- **TASK**
Give back the full material exactly. Omit no line.

- **RAW DATA**
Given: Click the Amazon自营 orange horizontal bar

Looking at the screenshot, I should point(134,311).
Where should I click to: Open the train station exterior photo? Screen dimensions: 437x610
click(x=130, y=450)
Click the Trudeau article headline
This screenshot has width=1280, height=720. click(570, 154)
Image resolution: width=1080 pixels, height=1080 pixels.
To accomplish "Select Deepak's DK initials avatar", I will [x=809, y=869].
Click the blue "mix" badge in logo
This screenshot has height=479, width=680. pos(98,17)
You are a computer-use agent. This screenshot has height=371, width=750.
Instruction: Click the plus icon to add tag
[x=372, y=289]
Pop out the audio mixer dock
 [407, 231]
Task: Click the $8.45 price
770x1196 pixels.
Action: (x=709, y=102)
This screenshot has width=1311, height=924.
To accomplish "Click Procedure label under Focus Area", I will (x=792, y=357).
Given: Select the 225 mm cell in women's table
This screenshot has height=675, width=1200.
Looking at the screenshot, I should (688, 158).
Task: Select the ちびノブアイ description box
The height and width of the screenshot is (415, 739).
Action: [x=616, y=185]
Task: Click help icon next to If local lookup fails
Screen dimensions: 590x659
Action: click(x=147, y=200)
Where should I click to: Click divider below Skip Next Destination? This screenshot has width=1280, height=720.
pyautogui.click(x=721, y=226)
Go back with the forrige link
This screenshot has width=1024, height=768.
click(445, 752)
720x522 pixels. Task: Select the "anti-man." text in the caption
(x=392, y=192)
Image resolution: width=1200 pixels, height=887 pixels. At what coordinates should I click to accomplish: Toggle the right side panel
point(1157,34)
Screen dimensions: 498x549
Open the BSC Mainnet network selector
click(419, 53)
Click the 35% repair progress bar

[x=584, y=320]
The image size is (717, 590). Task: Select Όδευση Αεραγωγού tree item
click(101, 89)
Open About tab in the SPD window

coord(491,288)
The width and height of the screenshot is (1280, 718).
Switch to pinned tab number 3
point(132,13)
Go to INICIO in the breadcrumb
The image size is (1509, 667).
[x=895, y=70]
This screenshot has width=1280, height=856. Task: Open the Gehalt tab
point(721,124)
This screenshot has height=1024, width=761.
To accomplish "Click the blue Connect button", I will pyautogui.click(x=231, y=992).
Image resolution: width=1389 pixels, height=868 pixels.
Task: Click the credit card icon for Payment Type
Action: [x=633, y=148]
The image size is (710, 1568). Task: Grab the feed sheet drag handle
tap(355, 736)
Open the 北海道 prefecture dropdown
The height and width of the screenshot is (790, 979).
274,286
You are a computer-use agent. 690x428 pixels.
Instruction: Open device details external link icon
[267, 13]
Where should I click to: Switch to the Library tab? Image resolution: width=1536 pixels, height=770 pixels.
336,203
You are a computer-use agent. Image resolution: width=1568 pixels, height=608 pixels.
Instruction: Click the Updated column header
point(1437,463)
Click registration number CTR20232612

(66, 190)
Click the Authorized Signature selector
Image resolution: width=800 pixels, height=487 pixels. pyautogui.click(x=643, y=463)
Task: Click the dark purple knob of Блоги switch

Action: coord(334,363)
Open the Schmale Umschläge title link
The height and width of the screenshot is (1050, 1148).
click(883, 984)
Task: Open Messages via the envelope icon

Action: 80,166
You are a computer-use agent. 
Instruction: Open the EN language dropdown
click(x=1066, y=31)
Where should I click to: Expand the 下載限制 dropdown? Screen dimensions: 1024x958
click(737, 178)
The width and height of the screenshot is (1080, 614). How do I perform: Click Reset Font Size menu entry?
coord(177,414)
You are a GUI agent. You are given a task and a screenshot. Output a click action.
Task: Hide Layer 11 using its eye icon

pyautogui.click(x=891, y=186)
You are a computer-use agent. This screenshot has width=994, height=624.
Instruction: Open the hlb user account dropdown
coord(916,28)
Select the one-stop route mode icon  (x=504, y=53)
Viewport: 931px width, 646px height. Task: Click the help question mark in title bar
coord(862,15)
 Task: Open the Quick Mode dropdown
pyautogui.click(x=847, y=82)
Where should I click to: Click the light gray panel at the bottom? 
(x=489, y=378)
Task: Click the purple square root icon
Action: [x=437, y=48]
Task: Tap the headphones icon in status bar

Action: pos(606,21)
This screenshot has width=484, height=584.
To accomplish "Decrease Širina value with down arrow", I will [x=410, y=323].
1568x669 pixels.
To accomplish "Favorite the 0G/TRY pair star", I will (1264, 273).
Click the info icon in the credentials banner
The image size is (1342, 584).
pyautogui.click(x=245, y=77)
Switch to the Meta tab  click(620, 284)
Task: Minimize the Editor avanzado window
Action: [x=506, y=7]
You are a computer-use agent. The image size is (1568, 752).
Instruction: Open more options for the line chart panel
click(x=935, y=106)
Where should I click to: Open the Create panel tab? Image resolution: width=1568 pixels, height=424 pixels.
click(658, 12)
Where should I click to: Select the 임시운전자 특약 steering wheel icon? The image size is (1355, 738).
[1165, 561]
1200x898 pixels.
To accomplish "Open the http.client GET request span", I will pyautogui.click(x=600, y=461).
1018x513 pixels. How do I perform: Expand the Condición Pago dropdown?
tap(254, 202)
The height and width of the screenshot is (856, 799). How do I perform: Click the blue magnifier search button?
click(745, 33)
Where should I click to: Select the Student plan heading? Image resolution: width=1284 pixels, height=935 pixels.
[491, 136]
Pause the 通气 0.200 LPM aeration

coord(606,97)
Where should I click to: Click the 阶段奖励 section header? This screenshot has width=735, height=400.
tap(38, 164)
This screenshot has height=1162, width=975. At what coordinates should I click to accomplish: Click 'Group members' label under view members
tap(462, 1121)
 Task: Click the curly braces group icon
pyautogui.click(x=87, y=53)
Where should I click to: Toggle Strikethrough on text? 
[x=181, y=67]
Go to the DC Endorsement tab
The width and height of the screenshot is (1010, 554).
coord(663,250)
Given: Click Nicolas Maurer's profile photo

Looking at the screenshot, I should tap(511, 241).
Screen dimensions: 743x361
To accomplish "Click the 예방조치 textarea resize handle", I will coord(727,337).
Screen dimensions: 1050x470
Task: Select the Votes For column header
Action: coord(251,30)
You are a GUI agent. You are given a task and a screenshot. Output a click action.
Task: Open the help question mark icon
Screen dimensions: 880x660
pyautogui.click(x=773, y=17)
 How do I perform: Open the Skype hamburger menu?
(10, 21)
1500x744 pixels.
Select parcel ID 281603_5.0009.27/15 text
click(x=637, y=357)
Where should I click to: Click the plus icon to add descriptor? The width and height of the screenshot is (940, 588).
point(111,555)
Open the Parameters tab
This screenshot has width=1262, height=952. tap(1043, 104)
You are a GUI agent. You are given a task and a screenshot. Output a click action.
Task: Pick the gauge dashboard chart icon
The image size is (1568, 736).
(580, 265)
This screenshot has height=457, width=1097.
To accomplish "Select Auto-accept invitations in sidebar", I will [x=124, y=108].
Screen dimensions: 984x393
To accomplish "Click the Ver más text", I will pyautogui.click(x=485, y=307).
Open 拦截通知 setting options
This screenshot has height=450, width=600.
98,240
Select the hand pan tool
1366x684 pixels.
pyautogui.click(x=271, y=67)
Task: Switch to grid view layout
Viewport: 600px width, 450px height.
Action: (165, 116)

- **ANSWER BOX**
Given: Click the Amazon自营 orange horizontal bar

Looking at the screenshot, I should point(134,311).
Where should I click to: Open the train station exterior photo? Screen dimensions: 437x610
click(x=130, y=450)
Click the Trudeau article headline
This screenshot has width=1280, height=720. click(570, 154)
Image resolution: width=1080 pixels, height=1080 pixels.
To accomplish "Select Deepak's DK initials avatar", I will [x=809, y=869].
Click the blue "mix" badge in logo
This screenshot has height=479, width=680. pos(98,17)
You are a computer-use agent. This screenshot has height=371, width=750.
Instruction: Click the plus icon to add tag
[x=372, y=289]
Pop out the audio mixer dock
 [407, 231]
Task: Click the $8.45 price
770x1196 pixels.
Action: (x=709, y=102)
This screenshot has width=1311, height=924.
To accomplish "Click Procedure label under Focus Area", I will (x=792, y=357).
Given: Select the 225 mm cell in women's table
This screenshot has height=675, width=1200.
Looking at the screenshot, I should (688, 158).
Task: Select the ちびノブアイ description box
The height and width of the screenshot is (415, 739).
Action: [x=616, y=185]
Task: Click help icon next to If local lookup fails
Screen dimensions: 590x659
Action: click(x=147, y=200)
Where should I click to: Click divider below Skip Next Destination? This screenshot has width=1280, height=720.
pyautogui.click(x=721, y=226)
Go back with the forrige link
This screenshot has width=1024, height=768.
click(445, 752)
720x522 pixels. Task: Select the "anti-man." text in the caption
(x=392, y=192)
Image resolution: width=1200 pixels, height=887 pixels. At what coordinates should I click to accomplish: Toggle the right side panel
point(1157,34)
Screen dimensions: 498x549
Open the BSC Mainnet network selector
click(419, 53)
Click the 35% repair progress bar

[x=584, y=320]
The image size is (717, 590). Task: Select Όδευση Αεραγωγού tree item
click(101, 89)
Open About tab in the SPD window

coord(491,288)
The width and height of the screenshot is (1280, 718).
Switch to pinned tab number 3
point(132,13)
Go to INICIO in the breadcrumb
The image size is (1509, 667).
[x=895, y=70]
This screenshot has width=1280, height=856. Task: Open the Gehalt tab
point(721,124)
This screenshot has height=1024, width=761.
To accomplish "Click the blue Connect button", I will pyautogui.click(x=231, y=992).
Image resolution: width=1389 pixels, height=868 pixels.
Task: Click the credit card icon for Payment Type
Action: [x=633, y=148]
The image size is (710, 1568). Task: Grab the feed sheet drag handle
tap(355, 736)
Open the 北海道 prefecture dropdown
The height and width of the screenshot is (790, 979).
274,286
You are a computer-use agent. 690x428 pixels.
Instruction: Open device details external link icon
[267, 13]
Where should I click to: Switch to the Library tab? Image resolution: width=1536 pixels, height=770 pixels.
336,203
You are a computer-use agent. Image resolution: width=1568 pixels, height=608 pixels.
Instruction: Click the Updated column header
point(1437,463)
Click registration number CTR20232612

(66, 190)
Click the Authorized Signature selector
Image resolution: width=800 pixels, height=487 pixels. pyautogui.click(x=643, y=463)
Task: Click the dark purple knob of Блоги switch

Action: coord(334,363)
Open the Schmale Umschläge title link
The height and width of the screenshot is (1050, 1148).
click(883, 984)
Task: Open Messages via the envelope icon

Action: 80,166
You are a computer-use agent. 
Instruction: Open the EN language dropdown
click(x=1066, y=31)
Where should I click to: Expand the 下載限制 dropdown? Screen dimensions: 1024x958
click(737, 178)
The width and height of the screenshot is (1080, 614). How do I perform: Click Reset Font Size menu entry?
coord(177,414)
You are a GUI agent. You are given a task and a screenshot. Output a click action.
Task: Hide Layer 11 using its eye icon

pyautogui.click(x=891, y=186)
You are a computer-use agent. This screenshot has width=994, height=624.
Instruction: Open the hlb user account dropdown
coord(916,28)
Select the one-stop route mode icon  (x=504, y=53)
Viewport: 931px width, 646px height. Task: Click the help question mark in title bar
coord(862,15)
 Task: Open the Quick Mode dropdown
pyautogui.click(x=847, y=82)
Where should I click to: Click the light gray panel at the bottom? 
(x=489, y=378)
Task: Click the purple square root icon
Action: [x=437, y=48]
Task: Tap the headphones icon in status bar

Action: pos(606,21)
This screenshot has width=484, height=584.
To accomplish "Decrease Širina value with down arrow", I will [x=410, y=323].
1568x669 pixels.
To accomplish "Favorite the 0G/TRY pair star", I will (1264, 273).
Click the info icon in the credentials banner
The image size is (1342, 584).
pyautogui.click(x=245, y=77)
Switch to the Meta tab  click(620, 284)
Task: Minimize the Editor avanzado window
Action: [x=506, y=7]
You are a computer-use agent. The image size is (1568, 752).
Instruction: Open more options for the line chart panel
click(x=935, y=106)
Where should I click to: Open the Create panel tab? Image resolution: width=1568 pixels, height=424 pixels.
click(658, 12)
Where should I click to: Select the 임시운전자 특약 steering wheel icon? The image size is (1355, 738).
[1165, 561]
1200x898 pixels.
To accomplish "Open the http.client GET request span", I will pyautogui.click(x=600, y=461).
1018x513 pixels. How do I perform: Expand the Condición Pago dropdown?
tap(254, 202)
The height and width of the screenshot is (856, 799). How do I perform: Click the blue magnifier search button?
click(745, 33)
Where should I click to: Select the Student plan heading? Image resolution: width=1284 pixels, height=935 pixels.
[491, 136]
Pause the 通气 0.200 LPM aeration

coord(606,97)
Where should I click to: Click the 阶段奖励 section header? This screenshot has width=735, height=400.
tap(38, 164)
This screenshot has height=1162, width=975. At what coordinates should I click to accomplish: Click 'Group members' label under view members
tap(462, 1121)
 Task: Click the curly braces group icon
pyautogui.click(x=87, y=53)
Where should I click to: Toggle Strikethrough on text? 
[x=181, y=67]
Go to the DC Endorsement tab
The width and height of the screenshot is (1010, 554).
coord(663,250)
Given: Click Nicolas Maurer's profile photo

Looking at the screenshot, I should tap(511, 241).
Screen dimensions: 743x361
To accomplish "Click the 예방조치 textarea resize handle", I will coord(727,337).
Screen dimensions: 1050x470
Task: Select the Votes For column header
Action: coord(251,30)
You are a GUI agent. You are given a task and a screenshot. Output a click action.
Task: Open the help question mark icon
Screen dimensions: 880x660
pyautogui.click(x=773, y=17)
 How do I perform: Open the Skype hamburger menu?
(10, 21)
1500x744 pixels.
Select parcel ID 281603_5.0009.27/15 text
click(x=637, y=357)
Where should I click to: Click the plus icon to add descriptor? The width and height of the screenshot is (940, 588).
point(111,555)
Open the Parameters tab
This screenshot has width=1262, height=952. tap(1043, 104)
You are a GUI agent. You are given a task and a screenshot. Output a click action.
Task: Pick the gauge dashboard chart icon
The image size is (1568, 736).
(580, 265)
This screenshot has height=457, width=1097.
To accomplish "Select Auto-accept invitations in sidebar", I will [x=124, y=108].
Screen dimensions: 984x393
To accomplish "Click the Ver más text", I will pyautogui.click(x=485, y=307).
Open 拦截通知 setting options
This screenshot has height=450, width=600.
98,240
Select the hand pan tool
1366x684 pixels.
pyautogui.click(x=271, y=67)
Task: Switch to grid view layout
Viewport: 600px width, 450px height.
Action: (165, 116)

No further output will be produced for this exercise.